PRESIDENT BARACK OBAMA: And I don't sit around just talking to experts because this is a college seminar. We talk to these folks because they potentially have the best answers so I know whose ass to kick.
(END VIDEO CLIP)
BRET BAIER, "SPECIAL REPORT" HOST: President Obama emoting in an interview on NBC. We just learned from the White House he is heading back down to the Gulf region on Monday and Tuesday for another trip there. This is as on day 50 of the spill, BP salvaged more oil than it spilled. That was a first, some good news.
What about the politics of all of this, as you look at the well, still spewing out oil. Let's bring in our expanded panel. Rich Lowry from the National Review, A.B. Stoddard, associate editor of The Hill, Bill Kristol, editor if The Weekly Standard, Juan Williams, news analyst for National Public Radio.

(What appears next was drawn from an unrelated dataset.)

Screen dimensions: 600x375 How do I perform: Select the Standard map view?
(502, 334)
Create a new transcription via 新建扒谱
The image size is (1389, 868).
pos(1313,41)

Rich, what about all of this and the president's statement that he's looking to kick somebody's you-know-what?
RICH LOWRY, NATIONAL REVIEW: I'm so disappointed. The one thing I liked about Obama all along is that he didn't feel my pain. He sort of had an old school, traditional affect where he wasn't overly emotional.
The fundamental problem he has here is he has to take responsibility given the dynamics of the modern presidency over a situation he doesn't have full control over. He can't stop that well from leaking the oil and as long as he does, people won't approve of the handling of the situation and he has to resort to basically theater, Thad Allen doing separate briefings and saying he will kick ass. It doesn't make much of a difference.
BAIER: A.B.?
A.B. STODDARD, ASSOCIATE EDITOR, THE HILL: President Obama is distant and he's cool, he's rarely defensive, except in his interview with you in March. We don't see him with his back up like this.

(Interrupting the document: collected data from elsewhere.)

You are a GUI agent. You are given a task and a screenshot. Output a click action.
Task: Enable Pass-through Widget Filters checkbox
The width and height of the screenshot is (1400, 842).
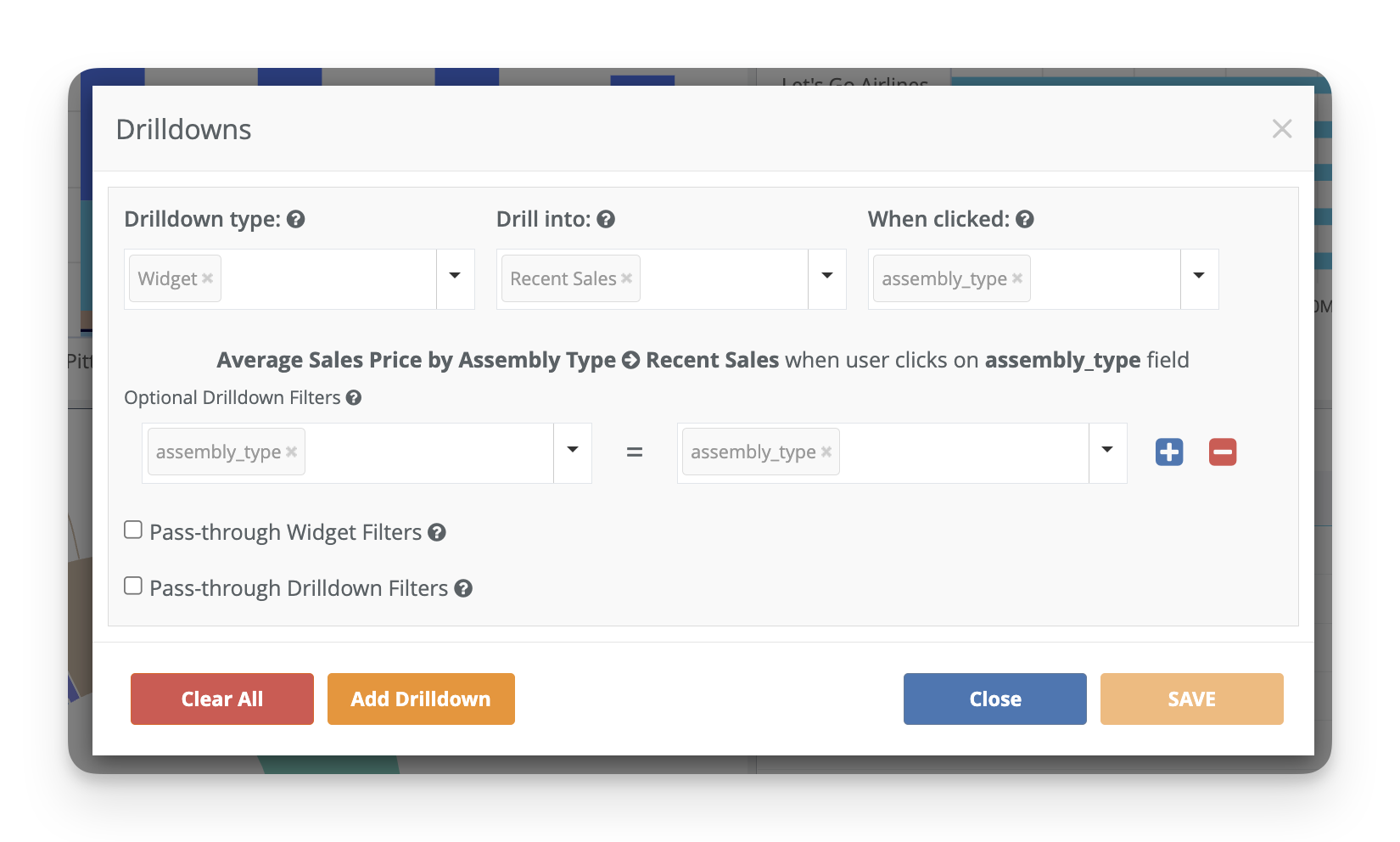(x=133, y=530)
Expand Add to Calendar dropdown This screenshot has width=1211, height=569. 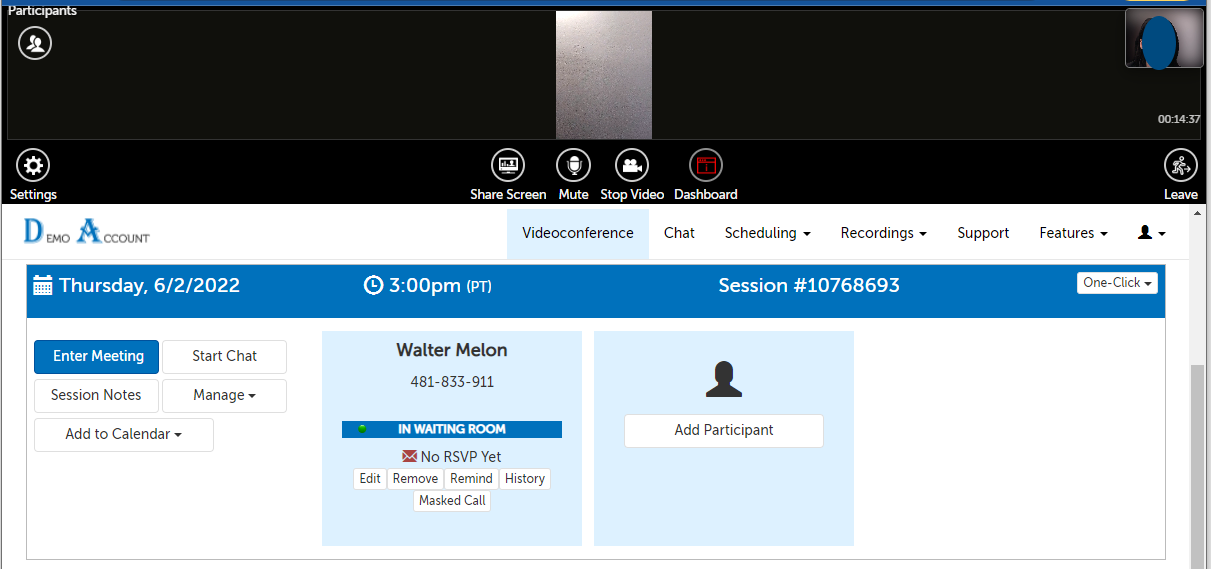[123, 434]
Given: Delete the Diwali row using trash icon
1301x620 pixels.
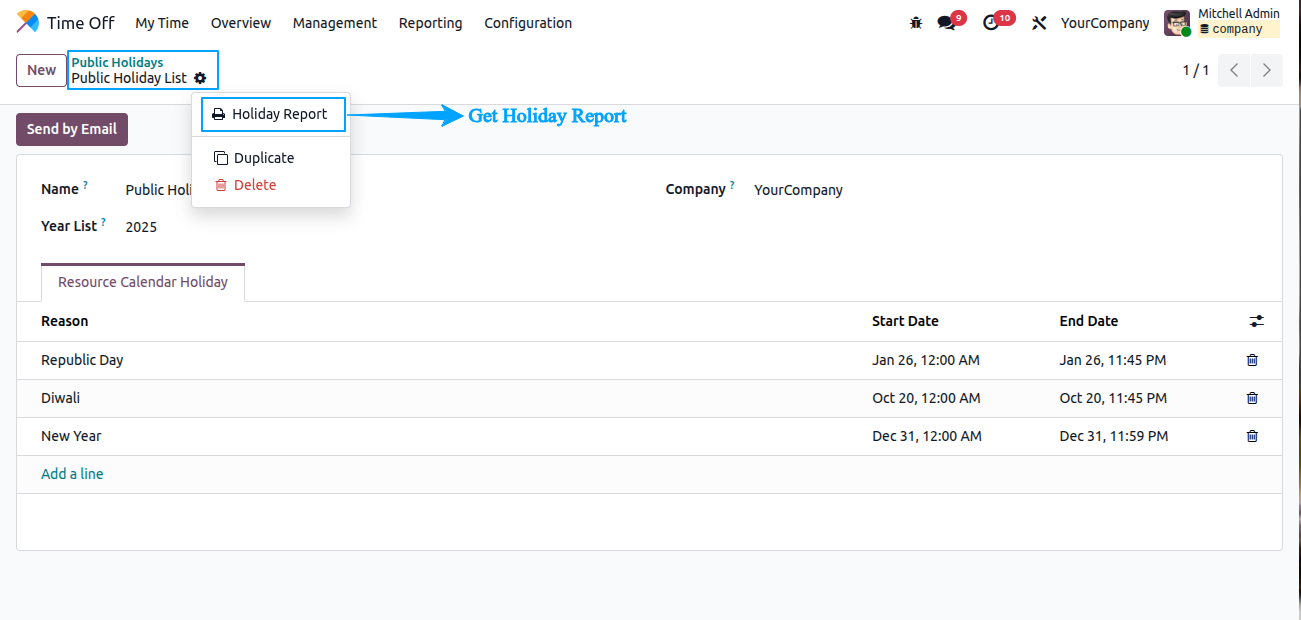Looking at the screenshot, I should pos(1252,397).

And it's almost like it's purposeful at this point. The tough talk is uncharacteristic. It just seems like a political PR mop-up at this point, and it doesn't really seem as if it will be an effective way of changing the public perception that he was in outrage as everybody else from the beginning.
Be on the ground and keep going to the Gulf and do what Governor Bobby Jindal has done, which is not go back to his desk for 49, 50 days, and be out in the field and talk to people affected by this. But all of the interviews where he's not acting like himself is just not going to help.
BAIER: Bill, is Spike Lee and James Carville and Frank Rich and Maureen Dowd rising to advisor status now?
BILL KRISTOL, EDITOR, THE WEEKLY STANDARD: I guess he is listening to them. If he is going down to the Gulf Monday and Tuesday, he has to have a bunch of meetings in the White House to find out whose ass to kick.
The best thing about his statement is not really that I'm -- excuse the vulgarity, "I want to kick some ass, I'm angry." If the president said that, you'd say, fine, he's angry. But I love his formulation that the reason I listen to these experts is that they have the best answers so I know whose ass to kick.
(LAUGHTER)
He's so professorial that he thinks you have to call a meeting of experts to decide whose ass to kick. Don't most politicians, most executives just decide that at some point, I'm going to go get mad and they don't have the meetings experts in the Roosevelt Room to decide who to get mad at.
BAIER: Juan, this is a change of tone definitely. Previously he said he would to love spend time venting and yelling at people. That is not the job I was hired to do. He said when asked about the federal government's boot on the neck of BP, he said, "I would say we don't need language like that," but we do need this other language?